Vet Surg. 1996 Sep-Oct;25(5):386-96. doi: 10.1111/j.1532-950x.1996.tb01432.x.
Using standard material testing techniques (bending stiffness, torsional stiffness, and maximum torque to failure or yield torque), the structural properties of interlocking nails (IN), canine femora, and IN/femur constructs were determined. Specimens that were tested included: 6 and 8 mm diameter IN with 5 to 10 screw holes (n = 18), and intact canine femora (n = 10), which also, with an IN inserted, formed the intact construct (IC) group, (n = 10). Specimens in the IC group were first tested with an 8 mm diameter IN with zero screws, followed by one and two screws (4.5 mm diameter) in the proximal and distal femur. A fracture model construct (FMC), (n = 14), consisting of a transverse femoral osteotomy with a 3 mm gap, was used with either 6 mm or 8 mm IN. In the 6 mm FMC, one and two 3.5 mm screws were used sequentially in the proximal and distal femoral segment. In the 8 mm FMC, one and two 3.5 mm screws and one and two 4.5 diameter screws were used similarly. When bending forces were applied parallel to IN screw holes, mean IN stiffness was 20% less than with forces perpendicular to the holes (n = 18), (P < .05). Eight-millimeter IN were 220% stiffer in torsion and 270% stiffer in bending than 6 mm IN (P < .05). Six-millimeter IN had approximately 32% of the bending stiffness and torsional stiffness of intact femurs (P < .05). Eight-millimeter IN had 93% and 79% of the bending stiffness and torsional stiffness, respectively, of intact femurs. Intact femur constructs (8 mm IN with four, 4.5 mm screws) had 147% of the bending stiffness (P < .05), and similar torsional stiffness and maximum torque, as intact femora (P > .05).

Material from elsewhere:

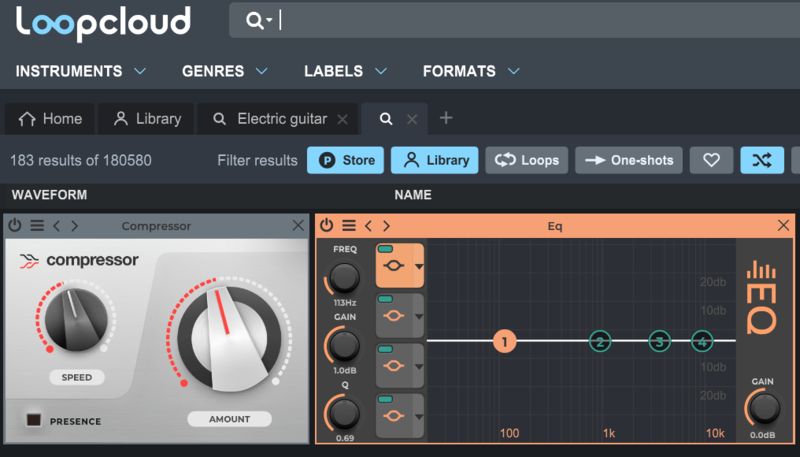Open the Eq preset menu icon
Viewport: 800px width, 457px height.
(348, 226)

The mean values of 6 mm FMC with four screws (3.5 mm) were 21% and 33% in torsional stiffness and bending stiffness, respectively, of intact femora values. When tested in torsion, 8 mm FMC failed by bone fracture; 6 mm FMC, in contrast, underwent plastic deformation. In comparing FMC stabilized with an 8 mm IN with two screws (4.5 mm diameter) in each bone segment, to intact femurs, the maximum torque was similar, FMC torsional stiffness was 40% (P < .05), and FMC bending stiffness was 65% (P < .05). These 8 mm FMC percentages are comparable to human IN fracture model construct values, indicating that the 8 mm IN/four screw construct should provide adequate stabilization for many canine diaphyseal femoral fractures.

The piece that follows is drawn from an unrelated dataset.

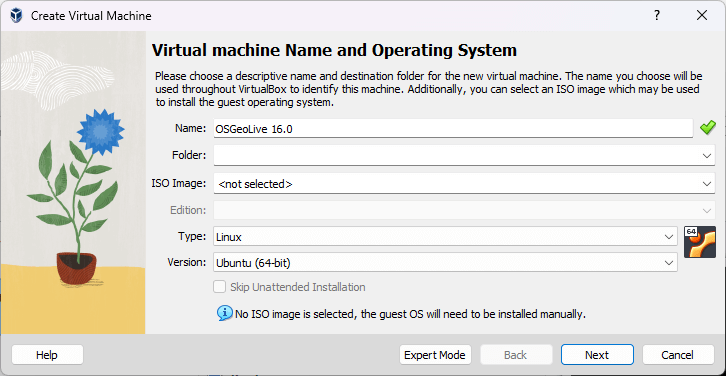726x376 pixels.
Task: Close the Create Virtual Machine dialog
Action: tap(702, 16)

采用标准材料测试技术(弯曲刚度、扭转刚度以及破坏时的最大扭矩或屈服扭矩),测定了交锁髓内钉(IN)、犬股骨以及IN/股骨结构的结构特性。所测试的样本包括:直径6毫米和8毫米、带有5至10个螺孔的IN(n = 18),以及完整的犬股骨(n = 10),后者在插入IN后还形成了完整结构(IC)组(n = 10)。IC组样本首先使用直径8毫米、无螺钉的IN进行测试,随后在股骨近端和远端分别插入1枚和2枚(直径4.5毫米)螺钉进行测试。骨折模型结构(FMC)(n = 14)由股骨横向截骨、骨间隙为3毫米构成,使用6毫米或8毫米的IN。在6毫米FMC中,股骨近端和远端节段依次使用1枚和2枚3.5毫米螺钉。在8毫米FMC中,同样依次使用1枚和2枚3.5毫米螺钉以及1枚和2枚直径4.5毫米的螺钉。当平行于IN螺孔施加弯曲力时,IN的平均刚度比垂直于螺孔施加力时小20%(n = 18),(P <.05)。8毫米的IN在扭转时刚度比6毫米的IN大220%,在弯曲时刚度大270%(P <.05)。6毫米的IN的弯曲刚度和扭转刚度分别约为完整股骨的32%(P <.05)。8毫米的IN的弯曲刚度和扭转刚度分别为完整股骨的93%和79%。完整股骨结构(8毫米IN加4枚4.5毫米螺钉)的弯曲刚度为完整股骨的147%(P <.05),扭转刚度和最大扭矩与完整股骨相似(P >.05)。带有4枚(3.5毫米)螺钉的6毫米FMC的扭转刚度和弯曲刚度的平均值分别为完整股骨值的21%和33%。在扭转测试中,8毫米FMC因骨折而失效;相比之下,6毫米FMC发生了塑性变形。将每个骨段用2枚(直径4.5毫米)螺钉固定的8毫米IN稳定的FMC与完整股骨进行比较,最大扭矩相似,FMC的扭转刚度为40%(P <.05),弯曲刚度为65%(P <.05)。这些8毫米FMC的百分比与人类IN骨折模型结构的值相当,表明8毫米IN/4枚螺钉结构应为许多犬股骨干骨折提供足够的稳定性。